Conflict resolution

May 21, 2019


The writer is an industrial relations professional.
The writer is an industrial relations professional.

CONFLICTS among colleagues are bound to arise in any work environment for a variety of reasons. These may include how work assignments are distributed, differences of opinion in how work-related issues are handled, colleagues asserting superiority over each other, clashes of personalities, etc.

Disagreements between people and groups arise in all walks of life, and the dynamics are often similar, but if workplace conflicts are not addressed in a timely fashion they can escalate into issues that significantly hinder the smooth functioning of work. Therefore, department heads should not shirk their responsibility of effectively resolving disagreements between their employees. At times, a head may have to assert their authority to put quarrels to rest, if they believe there is no just cause for the interpersonal conflict.

In one company that I worked in, the heads of two departments were constantly at loggerheads with each other. Both would CC their email exchanges to the head they directly reported to. Fed up with them wasting time over useless confrontations, their boss called them both into his office and firmly demanded that they cease this behaviour. They were told to return to his office in an hour’s time, either as friendly colleagues or with resignation letters in hand. Unsurprisingly, they chose the former.

In handling this conflict, the superior had to adopt a coercive approach, as he believed that neither had any real cause for fighting with the other, and that both should have been acting as role models for their respective departments. In most cases, though, heads will have to figure out the underlying cause of the conflict in order to devise an effective solution.

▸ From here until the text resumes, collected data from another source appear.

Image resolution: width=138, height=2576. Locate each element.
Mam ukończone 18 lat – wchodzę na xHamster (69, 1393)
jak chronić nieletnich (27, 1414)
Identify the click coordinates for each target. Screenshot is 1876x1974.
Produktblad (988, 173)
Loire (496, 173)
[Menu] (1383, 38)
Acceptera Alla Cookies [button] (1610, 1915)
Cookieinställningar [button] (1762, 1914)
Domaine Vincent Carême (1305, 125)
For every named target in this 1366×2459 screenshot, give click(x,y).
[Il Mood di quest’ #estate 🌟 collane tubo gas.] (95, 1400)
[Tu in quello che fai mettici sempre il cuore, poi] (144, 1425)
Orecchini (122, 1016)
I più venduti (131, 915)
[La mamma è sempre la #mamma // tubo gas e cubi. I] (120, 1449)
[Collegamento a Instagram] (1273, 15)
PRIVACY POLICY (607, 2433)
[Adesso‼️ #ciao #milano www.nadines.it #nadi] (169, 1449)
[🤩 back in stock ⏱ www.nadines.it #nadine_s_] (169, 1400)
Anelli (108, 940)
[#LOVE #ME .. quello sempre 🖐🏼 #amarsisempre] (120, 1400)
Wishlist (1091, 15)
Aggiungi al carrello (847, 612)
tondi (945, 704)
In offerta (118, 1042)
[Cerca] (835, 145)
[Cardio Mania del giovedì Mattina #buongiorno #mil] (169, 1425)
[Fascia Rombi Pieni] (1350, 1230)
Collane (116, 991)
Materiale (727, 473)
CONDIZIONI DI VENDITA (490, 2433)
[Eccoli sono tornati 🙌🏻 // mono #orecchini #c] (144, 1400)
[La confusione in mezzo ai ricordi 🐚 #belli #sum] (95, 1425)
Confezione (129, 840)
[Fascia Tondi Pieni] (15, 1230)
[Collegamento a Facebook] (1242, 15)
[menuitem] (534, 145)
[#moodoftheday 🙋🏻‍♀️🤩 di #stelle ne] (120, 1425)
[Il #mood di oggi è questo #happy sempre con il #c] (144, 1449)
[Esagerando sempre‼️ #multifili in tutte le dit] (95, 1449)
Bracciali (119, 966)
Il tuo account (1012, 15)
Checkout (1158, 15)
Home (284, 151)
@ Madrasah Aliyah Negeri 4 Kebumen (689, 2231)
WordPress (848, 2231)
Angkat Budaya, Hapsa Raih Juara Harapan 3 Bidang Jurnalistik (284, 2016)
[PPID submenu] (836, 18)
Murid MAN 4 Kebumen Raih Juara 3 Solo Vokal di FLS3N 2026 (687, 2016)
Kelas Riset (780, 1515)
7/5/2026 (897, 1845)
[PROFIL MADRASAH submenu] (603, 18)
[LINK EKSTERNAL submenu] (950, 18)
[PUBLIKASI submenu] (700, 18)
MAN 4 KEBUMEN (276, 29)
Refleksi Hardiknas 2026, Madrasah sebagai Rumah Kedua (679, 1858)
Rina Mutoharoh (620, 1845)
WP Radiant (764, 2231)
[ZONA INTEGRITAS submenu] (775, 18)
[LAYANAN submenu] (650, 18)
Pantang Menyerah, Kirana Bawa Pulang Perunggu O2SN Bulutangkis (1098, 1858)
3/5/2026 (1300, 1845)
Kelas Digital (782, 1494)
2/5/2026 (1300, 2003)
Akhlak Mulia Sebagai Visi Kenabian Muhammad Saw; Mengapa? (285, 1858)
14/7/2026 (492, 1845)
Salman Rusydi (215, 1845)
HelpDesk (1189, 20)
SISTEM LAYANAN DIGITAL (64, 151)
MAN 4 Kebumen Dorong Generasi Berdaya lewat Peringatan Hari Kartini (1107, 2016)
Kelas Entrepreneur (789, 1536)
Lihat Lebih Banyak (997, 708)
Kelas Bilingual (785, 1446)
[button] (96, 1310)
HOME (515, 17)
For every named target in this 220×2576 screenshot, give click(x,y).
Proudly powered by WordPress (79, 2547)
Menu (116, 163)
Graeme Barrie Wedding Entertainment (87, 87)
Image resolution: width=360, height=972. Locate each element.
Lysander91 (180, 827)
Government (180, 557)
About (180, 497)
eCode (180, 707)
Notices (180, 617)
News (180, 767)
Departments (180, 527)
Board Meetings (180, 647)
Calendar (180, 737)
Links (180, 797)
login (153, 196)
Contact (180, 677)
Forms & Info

Properly addressing work disputes is key to effective management.

For the most part, issues between two employees may be easy to resolve since it is usually one of them who is not performing according to expectations of their duties. Then there may be times when both are partially at fault, making the task of the mediator a bit more difficult as they will have to find a remedy acceptable to both parties.

Settling collective conflicts between workers and employees, however, will require more management time, planning and strategy. The process by which the representative union of workers — the collective bargaining agent (CBA) — demands improvement in the terms and conditions of their employment is called ‘raising of industrial dispute’ under the law. This is one example of a collective dispute.

The Industrial Relations Ordinance, 1969, defines the industrial dispute as follows: “industrial dispute means any dispute or difference between employers and employers or between employers and workmen or between workmen and workmen, which is connected with the employment or non-employment or the terms of employment or the conditions of work of any person, and is not in respect of the enforcement of such right guaranteed or secured to him by or under any law…”.

The CBA can only sponsor collective disputes that include the combined interest of all workers. It cannot take up individual disputes and initiate proceedings before the court. If collective disputes are not handled by management properly, the situation for the company may become quite nasty, leading to disruptions in productivity and directly impacting profitability. The longer a loss-causing dispute lasts, the more a company will have to fight for its survival.

In case a dispute is not resolved through collective bargaining between an employer and the CBA, or during meetings with a conciliator from the government’s labour department, workers may resort to a lawful strike. Every effort should be made by employers to avoid such situations, as one can only assume but not be sure of where the situation will lead to and how it will end.

An employer may also raise industrial disputes if there are persistent issues that are hindering the smooth functioning of the business’s operations. After following due process as prescribed by the law, an employer may resort to a legal lockout if the CBA fails meet any of the former’s key demands. Nevertheless, while there are numerous instances of CBAs resorting to legal strikes when the bargaining process fails, there are few in which employers have instituted lockouts. The latter would prefer to forego their demands instead of going through the nightmare of shutting down their business.

Negotiating the CBA’s charter of demands while representing the management requires proper planning and requisite skills, as any wrong move or action — even by one individual — may be disastrous for an organisation. Negotiating effectively is a delicate art, which may be an inborn talent in some people but can also be acquired through experience and training.

Getting experience in successfully resolving workplace conflicts between individuals will prepare a manager to handle larger, collective disputes effectively and wisely.

The writer is an industrial relations professional.